In avvio di ripresa c' è stata un' altra fiammata Kinder: Ginobili ha stoppato un
tiro da tre di Myers, ha recuperato il pallone è andato a schiacciare il
46-36. Un' azione che è un pò il simbolo della finale scudetto. Poi Rigaudeau ha fatto il 48-36 e la Paf è finita
in ginocchio. Griffith
ha continuato ad essere il solito problema per la difesa Paf. La difesa
Kinder, invece, ha stretto le maglie, e la Fortitudo è riuscita segnare solo
2 punti nei primi 4'. E anche quando Myers, sempre lui, ha infilato la
tripla del 51-41, Ginobili
ha subito ricacciato indietro i biancoblù
rispondendo con la stessa moneta: bomba e 54-41, +13 Virtus.

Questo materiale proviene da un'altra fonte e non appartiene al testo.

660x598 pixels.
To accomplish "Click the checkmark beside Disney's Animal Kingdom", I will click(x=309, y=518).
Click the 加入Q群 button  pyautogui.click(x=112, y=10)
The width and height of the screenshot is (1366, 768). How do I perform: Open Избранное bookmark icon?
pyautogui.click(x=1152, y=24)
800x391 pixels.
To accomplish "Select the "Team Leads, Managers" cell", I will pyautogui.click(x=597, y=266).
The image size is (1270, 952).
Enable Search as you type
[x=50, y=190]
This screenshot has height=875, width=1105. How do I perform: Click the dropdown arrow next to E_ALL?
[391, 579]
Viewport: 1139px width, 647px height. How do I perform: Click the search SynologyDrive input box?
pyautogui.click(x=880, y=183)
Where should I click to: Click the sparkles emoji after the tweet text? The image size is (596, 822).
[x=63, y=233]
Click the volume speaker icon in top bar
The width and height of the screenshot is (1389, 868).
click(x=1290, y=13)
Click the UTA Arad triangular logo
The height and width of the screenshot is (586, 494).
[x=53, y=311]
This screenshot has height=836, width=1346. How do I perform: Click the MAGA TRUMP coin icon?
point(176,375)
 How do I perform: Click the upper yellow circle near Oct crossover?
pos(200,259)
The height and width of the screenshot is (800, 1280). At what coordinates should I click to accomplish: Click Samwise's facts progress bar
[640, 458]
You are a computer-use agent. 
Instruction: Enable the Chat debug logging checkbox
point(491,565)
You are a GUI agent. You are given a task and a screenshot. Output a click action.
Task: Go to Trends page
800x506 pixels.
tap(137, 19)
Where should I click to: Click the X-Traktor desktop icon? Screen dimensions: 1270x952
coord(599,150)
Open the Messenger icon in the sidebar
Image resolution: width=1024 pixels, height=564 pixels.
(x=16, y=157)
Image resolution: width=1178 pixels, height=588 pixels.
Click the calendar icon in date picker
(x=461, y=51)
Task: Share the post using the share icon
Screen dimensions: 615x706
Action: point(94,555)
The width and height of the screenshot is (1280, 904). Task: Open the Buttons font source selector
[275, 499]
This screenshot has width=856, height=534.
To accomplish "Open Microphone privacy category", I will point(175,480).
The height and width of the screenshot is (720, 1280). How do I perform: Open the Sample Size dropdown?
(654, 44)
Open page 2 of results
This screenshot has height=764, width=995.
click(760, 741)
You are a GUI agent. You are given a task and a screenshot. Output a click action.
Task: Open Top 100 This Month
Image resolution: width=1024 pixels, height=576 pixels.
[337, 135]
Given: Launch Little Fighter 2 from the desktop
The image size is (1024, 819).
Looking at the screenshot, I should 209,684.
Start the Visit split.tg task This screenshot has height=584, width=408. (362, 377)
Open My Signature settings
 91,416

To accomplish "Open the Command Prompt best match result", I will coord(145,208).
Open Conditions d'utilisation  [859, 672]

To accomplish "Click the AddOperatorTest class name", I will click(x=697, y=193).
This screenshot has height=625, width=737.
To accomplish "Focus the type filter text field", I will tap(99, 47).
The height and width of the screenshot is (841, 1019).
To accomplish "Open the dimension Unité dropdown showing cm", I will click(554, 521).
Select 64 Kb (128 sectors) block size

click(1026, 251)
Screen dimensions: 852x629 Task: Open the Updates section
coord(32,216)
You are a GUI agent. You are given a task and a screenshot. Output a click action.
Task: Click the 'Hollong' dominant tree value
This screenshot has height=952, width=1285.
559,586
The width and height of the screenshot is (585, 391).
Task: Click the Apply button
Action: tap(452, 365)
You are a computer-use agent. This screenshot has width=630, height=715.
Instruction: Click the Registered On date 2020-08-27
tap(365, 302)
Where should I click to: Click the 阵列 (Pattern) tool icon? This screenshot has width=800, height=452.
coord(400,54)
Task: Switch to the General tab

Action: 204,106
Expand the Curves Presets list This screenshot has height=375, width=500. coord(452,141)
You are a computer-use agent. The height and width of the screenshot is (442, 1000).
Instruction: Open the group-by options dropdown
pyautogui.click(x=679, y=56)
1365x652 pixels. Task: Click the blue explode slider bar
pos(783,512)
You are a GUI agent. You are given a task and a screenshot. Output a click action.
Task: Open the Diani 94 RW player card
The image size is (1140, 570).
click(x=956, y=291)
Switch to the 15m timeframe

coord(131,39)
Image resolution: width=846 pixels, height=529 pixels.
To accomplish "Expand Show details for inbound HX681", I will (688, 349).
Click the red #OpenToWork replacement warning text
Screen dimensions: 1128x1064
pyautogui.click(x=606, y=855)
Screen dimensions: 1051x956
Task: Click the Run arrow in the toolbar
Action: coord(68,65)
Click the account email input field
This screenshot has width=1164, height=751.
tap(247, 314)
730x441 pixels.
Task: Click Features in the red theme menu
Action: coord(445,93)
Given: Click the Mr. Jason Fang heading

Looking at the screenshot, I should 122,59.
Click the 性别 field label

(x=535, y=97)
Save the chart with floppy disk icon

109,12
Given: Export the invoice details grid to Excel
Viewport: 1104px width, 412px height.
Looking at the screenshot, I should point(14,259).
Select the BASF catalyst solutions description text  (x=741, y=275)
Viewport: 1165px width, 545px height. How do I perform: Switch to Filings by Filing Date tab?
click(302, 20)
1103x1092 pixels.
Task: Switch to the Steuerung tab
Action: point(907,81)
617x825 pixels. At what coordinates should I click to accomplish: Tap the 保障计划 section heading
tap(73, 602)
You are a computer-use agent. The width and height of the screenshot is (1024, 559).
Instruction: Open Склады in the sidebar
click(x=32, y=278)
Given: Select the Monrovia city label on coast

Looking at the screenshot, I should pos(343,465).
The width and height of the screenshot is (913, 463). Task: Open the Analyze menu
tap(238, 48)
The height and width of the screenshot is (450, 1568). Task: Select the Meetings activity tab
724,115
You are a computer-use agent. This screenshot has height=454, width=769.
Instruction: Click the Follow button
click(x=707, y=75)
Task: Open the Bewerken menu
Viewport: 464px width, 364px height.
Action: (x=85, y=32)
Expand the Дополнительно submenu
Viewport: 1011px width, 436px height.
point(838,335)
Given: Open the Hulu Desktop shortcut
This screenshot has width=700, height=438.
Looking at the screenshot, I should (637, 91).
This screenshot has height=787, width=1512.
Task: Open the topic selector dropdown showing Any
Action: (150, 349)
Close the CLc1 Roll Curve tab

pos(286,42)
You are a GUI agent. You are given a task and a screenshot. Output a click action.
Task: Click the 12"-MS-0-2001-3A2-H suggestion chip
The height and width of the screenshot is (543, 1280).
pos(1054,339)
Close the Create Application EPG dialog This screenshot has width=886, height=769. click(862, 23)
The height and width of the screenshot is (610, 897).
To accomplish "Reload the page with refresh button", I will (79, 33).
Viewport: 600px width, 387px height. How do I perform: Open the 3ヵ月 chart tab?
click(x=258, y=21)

Il terzo quarto
è poi finito con un +10 (57-47) Kinder.
Come in gara2 la sensazione della partita vinta l' ha data una tripla di Smodis: 62-47 e le speranze Paf ridotte al
lumicino malgrado l' immediata risposta da tre i Myers. La squadra di
Recalcati è tornata a - 6 (60-66), sempre grazie a Myers, ma ancora Smodis, ancora da tre, l' ha ricacciata
indietro: 69-60 a 4'23. Poi quando anche Myers ha dovuto lasciare il campo
per il quinto fallo a 2'33 si è capito che il tricolore Kinder era arrivato.